Madonna, too, is a sensationalist. From the start, with her hungry leer and her bemusedly mercenary view of romance, Madonna outraged some pop-leftists who believe that such manifestations of sexiness further objectify the cultural image of women, thereby undercutting feminism at a politically precarious moment. In other words, Madonna isn’t what some folks call a "sister."

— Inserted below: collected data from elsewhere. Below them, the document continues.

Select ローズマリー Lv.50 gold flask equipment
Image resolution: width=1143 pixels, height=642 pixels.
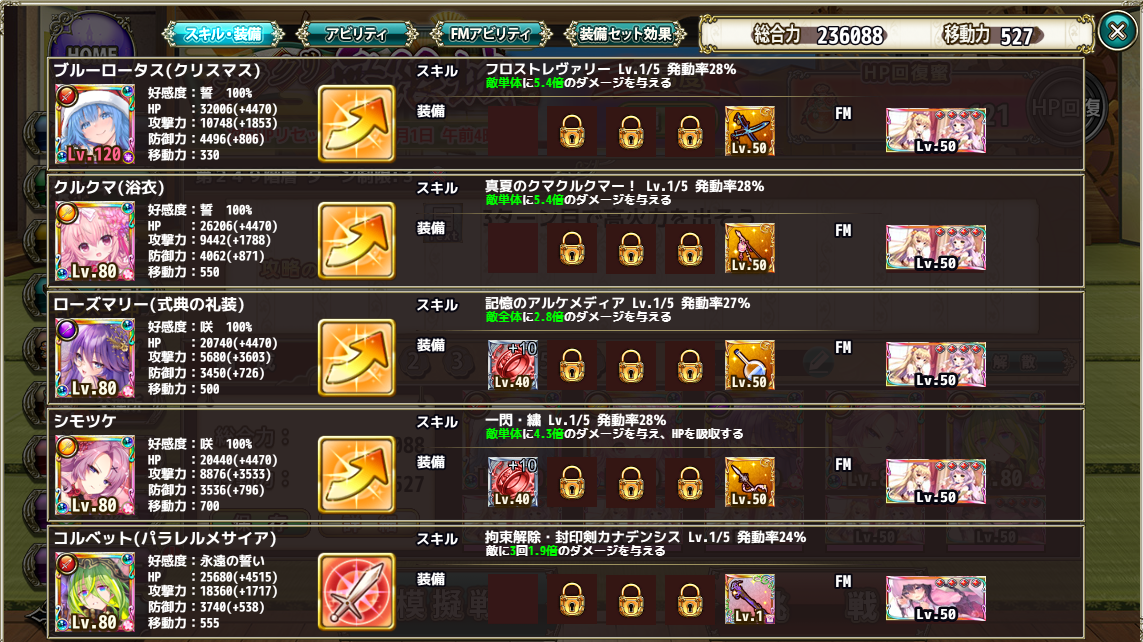coord(749,364)
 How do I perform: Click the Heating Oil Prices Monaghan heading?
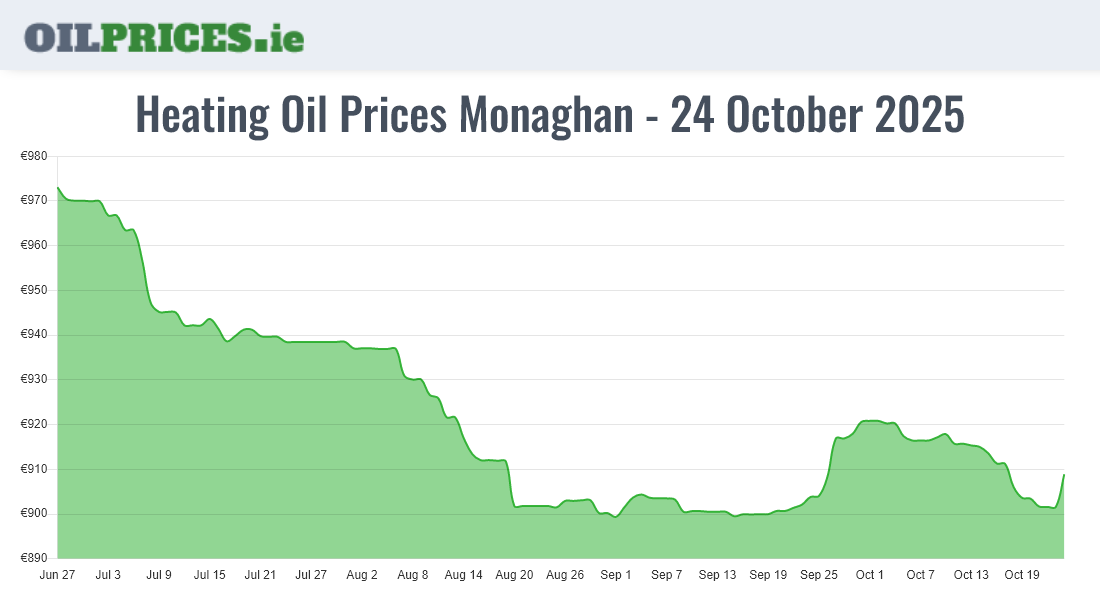click(550, 115)
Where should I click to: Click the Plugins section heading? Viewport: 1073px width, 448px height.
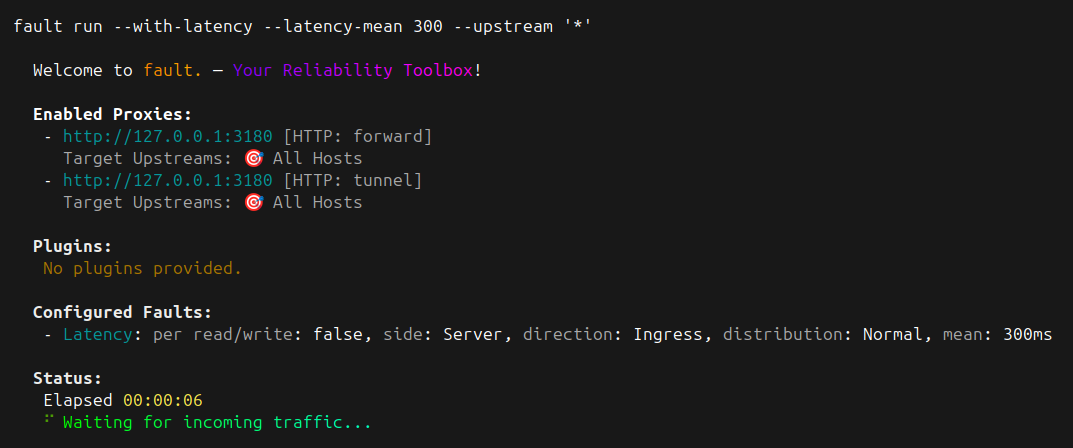[x=73, y=246]
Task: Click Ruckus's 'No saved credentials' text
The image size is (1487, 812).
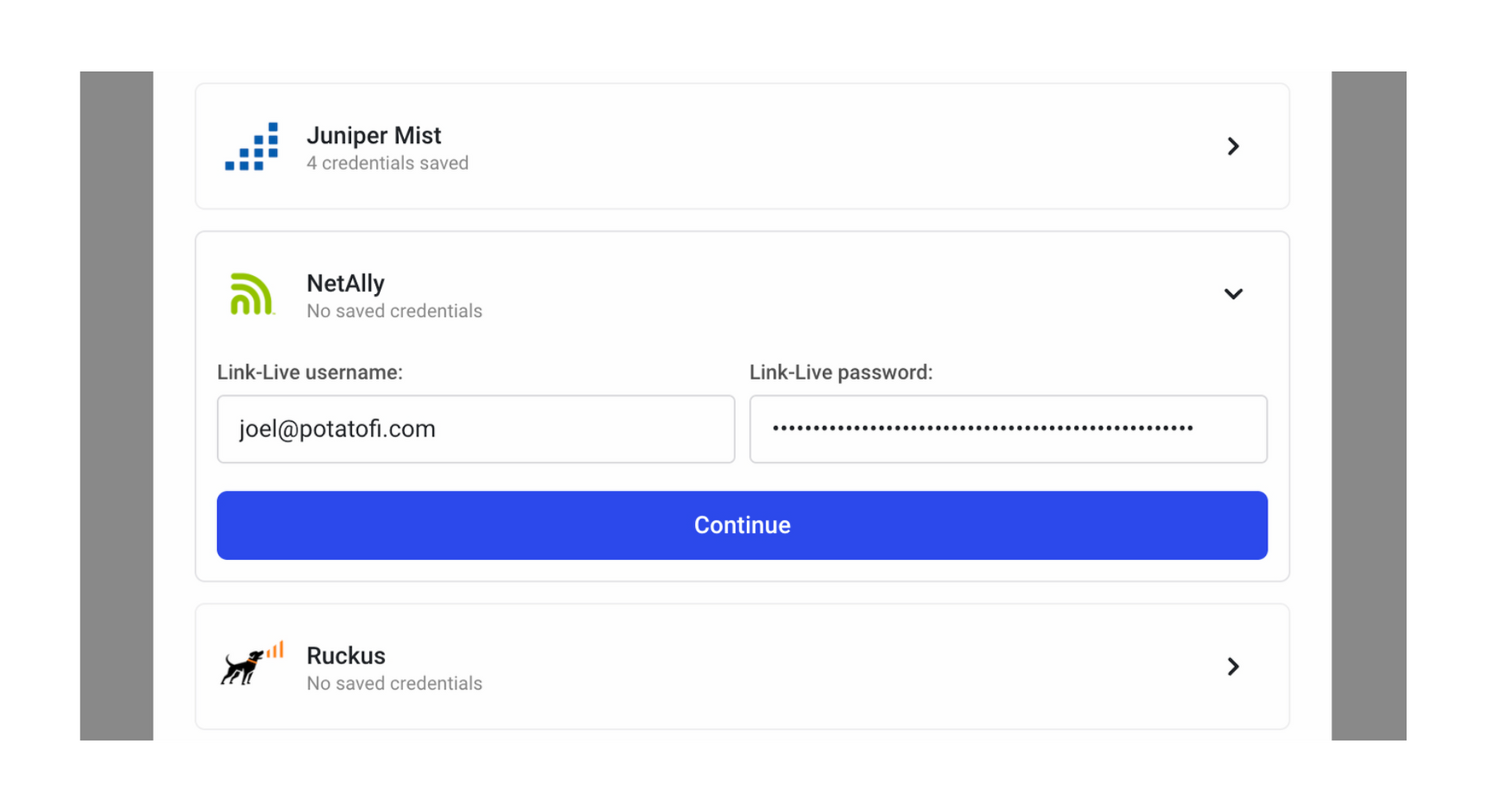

As a result, in perhaps an even more enticing way than Prince, Madonna had proven a great divider in modern pop. Either you like her (not a simple affair, since for many of us it involves an appreciation for irony and a belief that feminism and lustful sexiness can be reconciled), or you revile her. And to a surprising extreme, many of Madonna’s detractors vilified her in dehumanizing ways—such as a 1985
Village Voice
review that labeled her as "whorish," and numerous items in other magazines and newspapers that described her with the word
sleazy,
as if image and repertoire alone are enough to merit such a verdict. (Even record stores got into the act: Los Angeles’ Tower Records on Sunset carried Madonna’s "Like a Virgin" in its racks under the title "Like a Slug.") All this for a brazen belly button and an (at worst candid but more likely satiric) "boy-toy" image? If Madonna stands condemned under this sort of narrow-headed puritanism, I’m only glad that Eartha Kitt and Julie London got to make the best of their bedroom-and-furs bit before our current era of "enlightenment"—and I’m amazed that Tina Turner’s wonderful raunch (both past and present) has gone unscathed.